Le Phaéton d'une voiture à foin

Vit son char embourbé. Le pauvre homme était loin

De tout humain secours. C'était à la campagne

Près d'un certain canton de la basse Bretagne

Appelé Quimper corentin.

On sait assez que le destin

Adresse là les gens quand il veut qu'on enrage.

Dieu nous préserve du voyage !

Pour venir au Chartier embourbé dans ces lieux,

Le voilà qui déteste et jure de son mieux.

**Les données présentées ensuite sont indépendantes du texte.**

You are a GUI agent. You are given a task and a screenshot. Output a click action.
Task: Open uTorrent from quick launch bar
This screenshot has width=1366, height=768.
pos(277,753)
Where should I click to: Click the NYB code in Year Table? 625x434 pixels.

Pestant en sa fureur extrême

Tantôt contre les trous, puis contre ses chevaux,

Contre son char, contre lui-même.

Il invoque à la fin le Dieu dont les travaux

Sont si célèbres dans le monde :

Hercule, lui dit-il, aide-moi ; si ton dos

A porté la machine ronde,

Ton bras peut me tirer d'ici.

Sa prière étant faite, il entend dans la nue

Une voix qui lui parle ainsi :

Hercule veut qu'on se remue,

Puis il aide les gens. Regarde d'où provient

L'achoppement qui te retient.

Ote d'autour de chaque roue

Ce malheureux mortier, cette maudite boue

Qui jusqu'à l'essieu les enduit.

Prends ton pic et me romps ce caillou qui te nuit.

Comble-moi cette ornière. As-tu fait ? Oui, dit l'homme.

Or bien je vas t'aider, dit la voix : prends ton fouet.

Je l'ai pris. Qu'est ceci ? mon char marche à souhait.

Hercule en soit loué. Lors la voix : Tu vois comme

Tes chevaux aisément se sont tirés de là.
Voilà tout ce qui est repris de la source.